Moratti scortica la Juventus Adriano il tormento dell’Inter

La battuta : «Difficile essere più favoriti dei bianconeri». Mancini ironizza: «Vieira? Rigore netto»

Riccardo Signori

Meno nove, freddo cane. Neppure l’Inter fosse sprofondata tra le nevi. Invece è solo sprofondata tra i riflessi molli del suo portiere e i piedi goffi dei suoi attaccanti. Però a Moratti è piaciuta. A Mancini pure. Ed ora sotto a chi tocca, cioè alla Juve. «Più difficile essere favoriti di loro». La battuta del patron presidente va dritta al cuore del problema. Moggi aveva detto che i nerazzurri erano favoriti dagli arbitri. E quelli hanno voluto subito smentirlo. Due partite e gioco fatto. E forse assegnato lo scudetto. Mancini ha fatto di più, rispolverando umorismo a smacco rapido. Dubbio il rigore su Vieira? Macchè! «Era rigore nettissimo». Corradi ne voleva uno? «Se guardiamo bene le immagini, è Corradi che commette un fallo da ammonizione. Altro che rigore!». Sorrisone beffardo davanti alla Tv. E avanti: meglio ridere che piangere. Cosa rimane? Una bella cornice (Inter-Juve di domenica) e poca sostanza. Ma dove volete andare con nove punti di distacco? Moratti ha risposto con tutto l’ottimismo possibile: «È’ sempre importante vincere, sarà un match determinante. È un incontro tradizionale, la distanza rimarrebbe uguale, ma io voglio che la squadra tenti di tutto: con volontà, mezzi, qualità. A Firenze l’Inter ha giocato molto bene, non è stata deludente dal punto di vista del bel gioco e del carattere. È stato deludente solo il risultato».
Tutti i discorsi corrono su un asse d’equilibrio senza la rete sotto. L’Inter cerca la diplomazia, laddove altre volte non c’è stata. Il problema non sono, solo e sempre, le svagatezze arbitrali ma anche l’incapacità nerazzurra a sfruttare tutte le occasioni, quel rimanere sempre ad un passo dal completare l’opera. La squadra gioca bene, però segna poco: butta occasioni come avesse gente con il ferro da stiro nei piedi.
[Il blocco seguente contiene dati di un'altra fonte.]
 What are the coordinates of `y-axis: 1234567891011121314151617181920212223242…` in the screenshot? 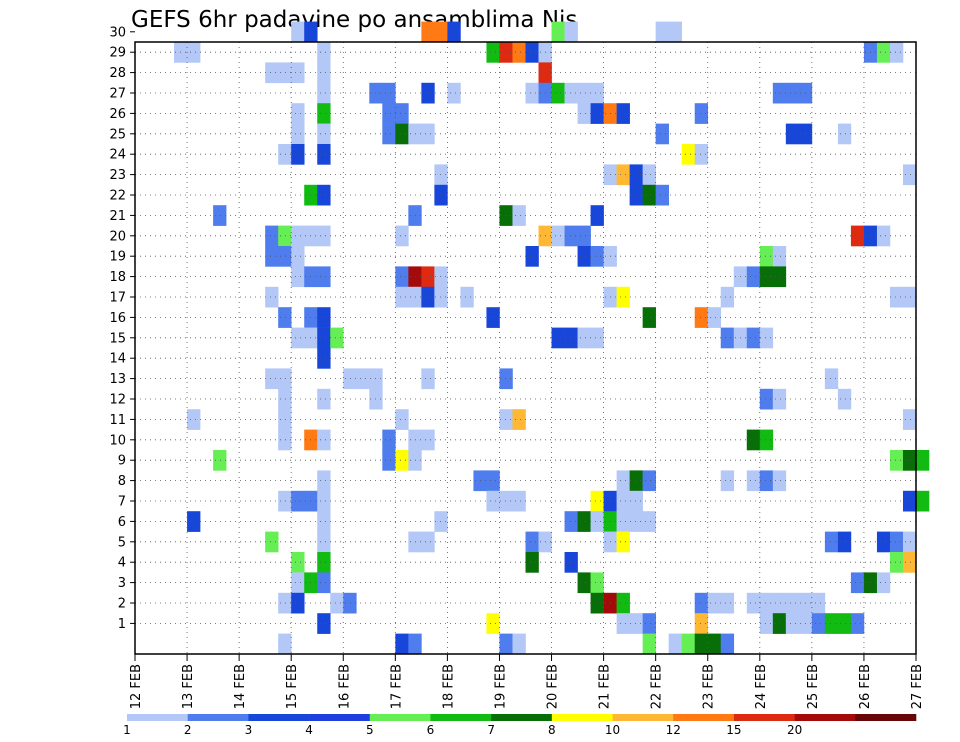 It's located at (122, 328).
Adriano sta diventando un caso: nel 2006 ha segnato due gol e nella stessa partita (contro il Cagliari un mese fa). Il suo giocare esprime goffaggine più che potenza. Zappa sui palloni più che calciarli. Pericolosa controfigura dell’ultimo sbertucciato Vieri. Che sia l’aria di Appiano?
Il tradimento vien proprio dal bomberone. Se l’Inter se ne sta così lontana dalla Juve, c’è già un colpevole identificato. Il Brasile nella crapa, e chissà cosa d’altro (problemi d’amore e altri vizietti giovanili) hanno rovinato la stagione del brasiliano. Mancini lo difende, almeno ufficialmente. Il tecnico crede nelle grandi potenzialità del cannoniere, ma non può cambiargli la testa. Moratti lo carezza. Ma se domenica Adriano non ricambierà... «Il centravanti è importante per una squadra. È quello che ha il compito di segnare, anche se non è detto riesca a farlo sempre. Spero ci riesca domenica, così si rifarebbe». Domenica ricomparirà Martins, che dalla coppa d’Africa non ha lanciato segnali confortanti. Adriano e Cruz hanno bisogno di prendersi qualche pausa. Non certo domenica sera. Recoba, a Firenze, ha mostrato piede centrato. Ed ha posto una candidatura per fiancheggiare Adriano. L’Inter non può più andare a caccia dei punti perduti, ma non può permettersi di lasciarne alcuno alla Juve. Moratti si augura soprattutto che si tratti di partita senza macchia. «Purtroppo si fa l’abitudine alle polemiche. Chiunque è libero di pensare quello che vuole. Però credo che la gara di domenica sarà certamente corretta. Ci si augura sempre partite pulite ed oneste. Sono convinto sarà così».
Sembra la preghiera di ogni domenica di passione calcistica. Si tratti di guardare le malefatte degli arbitri o, nel caso dell’Inter, le malefatte proprie. Parlano gli errori, poi la classifica. Ci vuole gente con la mira giusta. Fors’anche per questa ragione la società continua a tener aperta la porta per Michael Ballack. Il tedescone a cento carati potrebbe regalare personalità e miglior prepotenza offensiva. L’offerta è pronta (4,5 milioni di euro). Per convincerlo, meglio battere la Juve.